BEGIN Data supplied
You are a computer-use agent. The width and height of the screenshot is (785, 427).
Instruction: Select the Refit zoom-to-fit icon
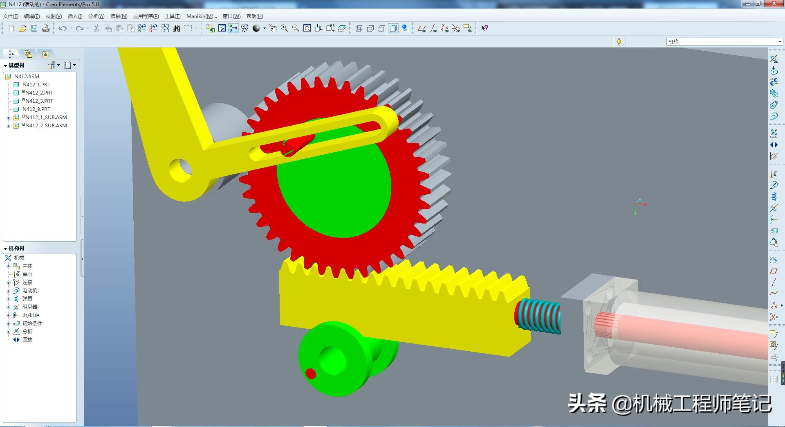(307, 28)
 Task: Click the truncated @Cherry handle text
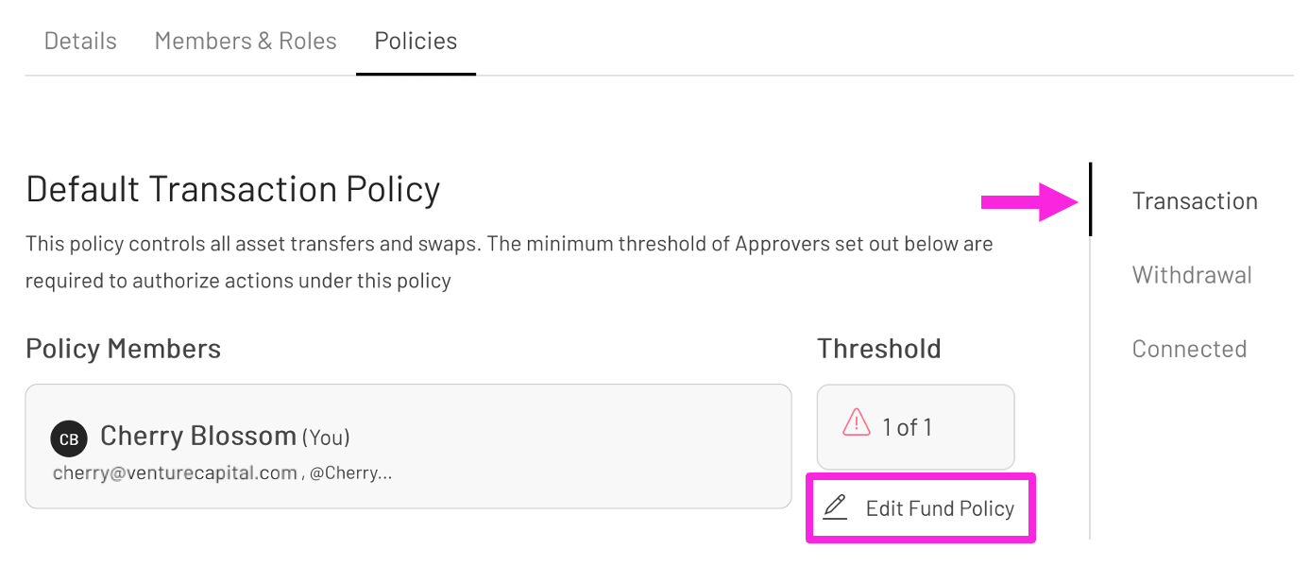coord(354,472)
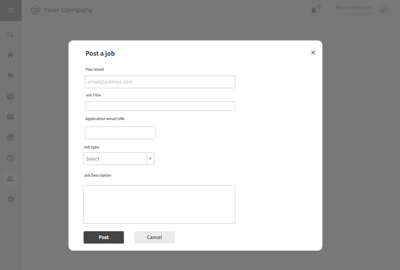Click the Your email input field
The width and height of the screenshot is (400, 270).
(x=160, y=82)
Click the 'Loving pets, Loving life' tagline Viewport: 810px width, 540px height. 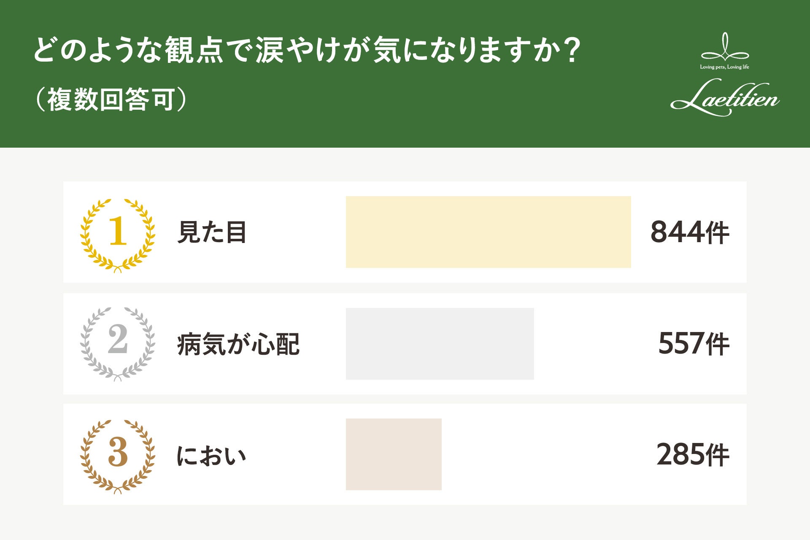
END Data supplied
| Instructions to follow |
Go through the entries and retype them exactly, except for the images.

| Solution for this problem |
You are a computer-use agent. The width and height of the screenshot is (785, 427).
Instruction: Select the Refit zoom-to-fit icon
(307, 28)
 Task: Click the truncated @Cherry handle text
coord(354,472)
Click the Your email input field
The width and height of the screenshot is (400, 270).
(x=160, y=82)
Click the 'Loving pets, Loving life' tagline Viewport: 810px width, 540px height. 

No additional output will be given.